DOCUMENT SECTION.
My mentor taught me “Take care of people’s paychecks and their vacation time – get it perfectly right or fix it quickly, and you’ll be fine.” Anyone who has ever done payroll or staff scheduling can tell you that these “mundane” tasks are two of the most complex and frustrating,  yet critical jobs in management.

3.  Having ambitious and well-defined goals is important, but it is useless to think about them much. My job is to focus on the small wins that enable my people to make a little progress every day.

Your staff want to know that the group is moving forward, but ultimately they don’t relate the big projects to their day-to-day job.  What they want (just as you and I do) is to have the small irritations, the glitches, and the bugs to be fixed.  They want to be able to stop wasting their time doing workarounds because the manager won’t take the time to fix something.

4.  One of the most important, and most difficult, parts of my job is to strike the delicate balance between being too assertive and not assertive enough.

One of my Mary Pat-isms is to say that the only time I tell people exactly what to do without getting their input is when the building is on fire.  This is a bit of an exaggeration, but I do think employees get tired of me asking “What do you think?” when all they want is for me to tell them what to do.  If I tell them what to do though, how do I know that their input might not produce a better answer? I also want them to think about solving the problem themselves or getting input from others.

5.  My job is to serve as a human shield, to protect my people from external intrusions, distractions, and idiocy of every stripe ”” and to avoid imposing my own idiocy on them as well.

I interpret this as my effort to make it safe in the organization to make mistakes and to be human. The tricky part is walking the line between making it so safe that people feel that mistakes don’t matter, and making it safe enough to stand the pressure of healthcare every single day. I tell the staff that my job is to free them to do their job.

6.  I strive to be confident enough to convince people that I am in charge, but humble enough to realize that I am often going to be wrong.

An employee once told me that she really likes a boss who says “I don’t know the answer, so let’s see if we can find the answer together.”

7.  I aim to fight as if I am right, and listen as if I am wrong ”” and to teach my people to do the same thing.

I would amend #7 to say that I tend to rely on my experience to guide my decisions,  but I often want to hear what others’ thoughts are to make sure the best solution is achieved.

8.  One of the best tests of my leadership and my organization is “what happens after people make a mistake?”

See #5.

9.  Innovation is crucial to every team and organization. So my job is to encourage my people to generate and test all kinds of new ideas. But it is also my job to help them kill off all the bad ideas we generate, and most of the good ideas, too.

Innovation is crucial in delivering healthcare.  One of my favorite techniques is to see how problems are solved in other fields and try to apply them to healthcare.  Teaching others to seek inspiration and to be comfortable with test-driving solutions is critical to giving a practice the competitive edge.

10.  Bad is stronger than good. It is more important to eliminate the negative than to accentuate the positive.

I agree.  I hate it, but it’s true.

11.  How I do things is as important as what I do.

Or maybe more important.  How I speak to staff, how I speak to patients, how I demonstrate compassion, how I deal with frustration, how I relate to someone who is going through something tragic, how I talk about my boss, how I ________ (fill in your answer here.)

12.  Because I wield power over others, I am at great risk of acting like an insensitive jerk and not realizing it.

Being a manager carries with it an almost bone-crushing responsibility for doing the right thing for the organization AND the right thing for the employee.  Trying to achieve a win/win in as many situations as possible is a noble calling, but one that can wear you down to a nub, which is when most of us may be accused of acting like insensitive jerks.  Acknowledging this state (apologizing is good) and taking a time out is the right thing to do.

If you describe what you want in a boss, and you’re not describing you…think about it.

INFORMATION PROVIDED.
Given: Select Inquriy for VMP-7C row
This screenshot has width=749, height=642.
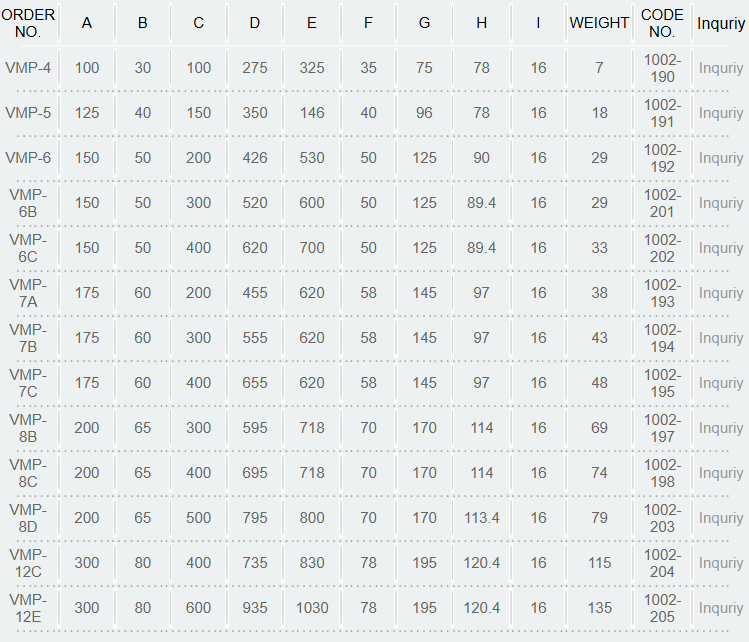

WORK TASK. Duplicate everything from "I interpret this" down to "the same thing." in the management text above, reproducing each word and mark unchanged.

WORKED SOLUTION.
I interpret this as my effort to make it safe in the organization to make mistakes and to be human. The tricky part is walking the line between making it so safe that people feel that mistakes don’t matter, and making it safe enough to stand the pressure of healthcare every single day. I tell the staff that my job is to free them to do their job.

6.  I strive to be confident enough to convince people that I am in charge, but humble enough to realize that I am often going to be wrong.

An employee once told me that she really likes a boss who says “I don’t know the answer, so let’s see if we can find the answer together.”

7.  I aim to fight as if I am right, and listen as if I am wrong ”” and to teach my people to do the same thing.